▶ INSTRUCTIONS:
A – According to the identification task write-up, what may be assumed for now about the model parameters?
B – Pick up the identification task write-up right after its last line and keep writing it.

▶ SELECTION:
====
# Identification Task 

## What we need

We need a function called check_msm_identification that it easy to use and performs the identification check described in [this paper](https://arxiv.org/pdf/1907.13093.pdf). The different variants (e.g. different methods of sampling uniformly from likelihood level sets) can be selected via the optional arguments of check_ml_identification.  The output will either be a dictionary (if it is a small set of outputs that every user will want) or a results object similar to the result of estimate_ml (if there are many different test statistics).

## Task 1: Planning

- Write down which model specific inputs a user has to supply in order to do an identification check. The names should be aligned with estimate_ml where possible. It will definitely be a likelihood function and a result of estimate_msm but there might be more. 
- Write down which kinds of outputs a user will get, what they mean and how they should be visualized in a paper (plots, tables, ...). 
- Write docstrings for check_ml_identification before you actually implement it
- Adjust our [simple example](https://estimagic.readthedocs.io/en/stable/getting_started/estimation/first_msm_estimation_with_estimagic.html) such that it has a second variable that can be arbitrarily correlated with x (i.e. add an identification problem)
- Start to write a tutorial in a notebook that shows how the new function will be used and what the outputs mean

## Remarks

- You can for now assume that the model parameters (params) are a 1d numpy array. We talk about making this more flexible later. 
- The idea behind writing the documentation first is that it lets you focus completely on a user friendly interface and a high level understanding. Also, we will probably ask for changes after you show us your proposed interface. If you had already implemented it, you would have to change it.

In [None]:
# task 1 - interface - inputs and outputs
def check_msm_identification():
    """ Do detecting of identification failure in moment condition models. 
    Performs the identification check as described in Forneron, J. J. (2019).
    Introduces the quasi-Jacobian matrix computed as a slope of a linear 
    approximation of the moments of the estimate of the identified set. It is 
    asymptotically singular when local or global identification fails and equivalent 
    to the usual Jacobian matrix which has full rank when model is point and locally 
    identified.

    Args
        simulate_moments (callable) – Function that takes as inputs model parameters, 
            data and potentially other keyword arguments and returns a pytree with 
            simulated moments.  If the function returns a dict containing the key 
            "simulated_moments" we only use the value corresponding to that key. Other 
            entries are stored in the log database if you use logging.
====
▶ COLLECTED DATA:
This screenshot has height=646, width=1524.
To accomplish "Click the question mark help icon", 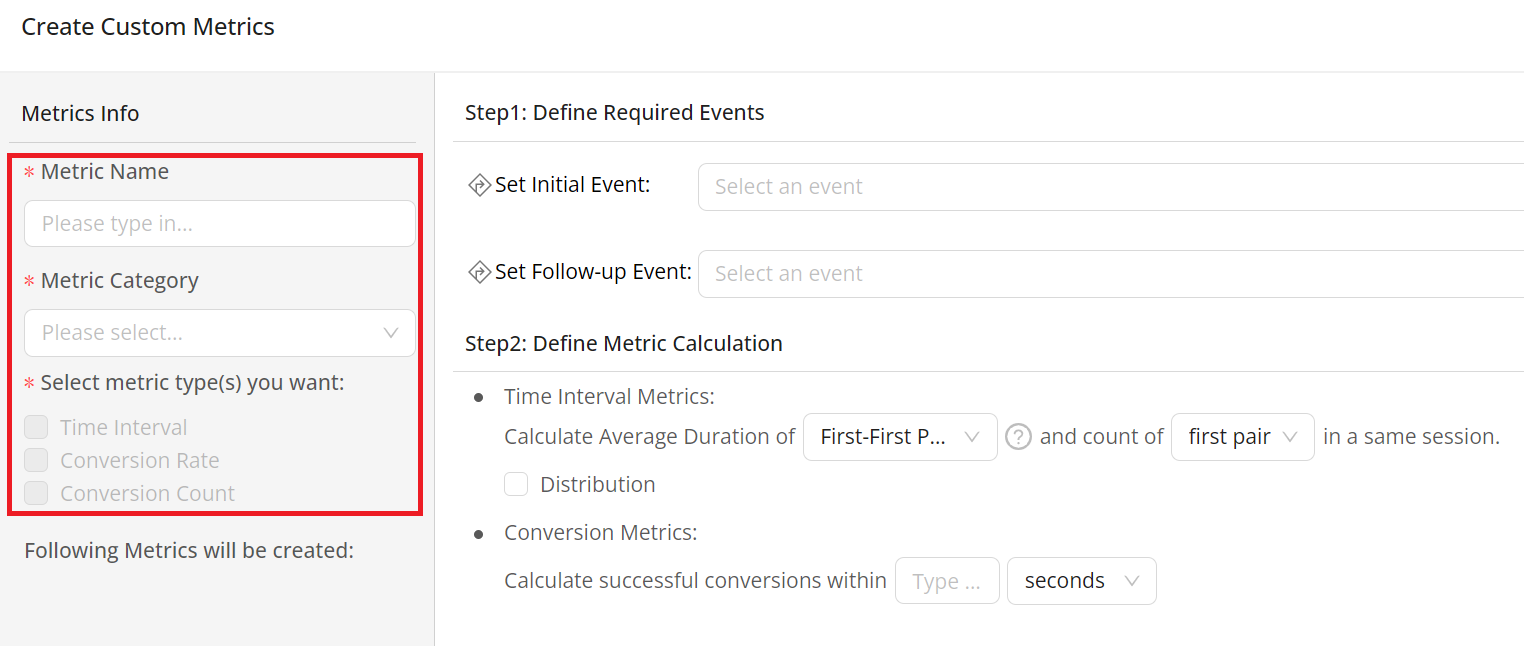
====
▶ TASK-BY-TASK ANSWERS:
A – They are a 1d numpy array.

B –
        simulate_moments_kwargs (dict) – Additional keyword arguments for simulate_moments 
            with, for example, data on dependent and independent variables from the model 
            specification.
        objective (callable) - the GMM objective function. By default, based on L2 norm.
        params (pytree) – A pytree containing the estimated parameters of the model.
            Pytrees can be a numpy array, a pandas Series, a DataFrame with “value” column, a 
            float and any kind of (nested) dictionary or list containing these elements.
        weights (str) – One of “diagonal” (default), “identity” or “optimal”.  Note that 
            “optimal” refers to the asymptotically optimal weighting matrix and is often 
            not a good choice due to large finite sample bias.
        bandwidth (float) - By default is calculated in the form of sqrt(2log(log[n])/n). 
            Required for the calculation of quasi-jacobian matrix.
        kernel (callable) - By default  is the uniform kernel K(U) which is indicator 
            function for |U|<=1. Required for the calculation of quasi-jacobian matrix.
        cutoff (float) - By default is calculated in the form sqrt(2log[n]/n). Required 
            for identification category selection.
        draws (float)  - The number of draws for sampling on level sets. Supposed to be 
            sufficiently large.
        sampling (str) - Methods of sampling uniformly from likelihood level sets. One of 
            the available options for direct approach using "sobol" or "halton" sequence 
            or adaptive sampling by "population_mc".
        significance (float) - The significance level with default level 5%.
        H0 (dict) - Required for subvector inference. For example, b10 = 0.
        reparametrization - .
        logging (pathlib.Path, str or False) – Path to sqlite3 file (which typically has 
            the file extension .db. If the file does not exist, it will be created. The 
            dashboard can only be used when logging is used.
        log_options (dict) – Additional keyword arguments to configure the logging.

    Returns
        dict: The estimated quasi-Jacobian, singular values, identification category, subvestor 
            inference test output and confidence set.
"""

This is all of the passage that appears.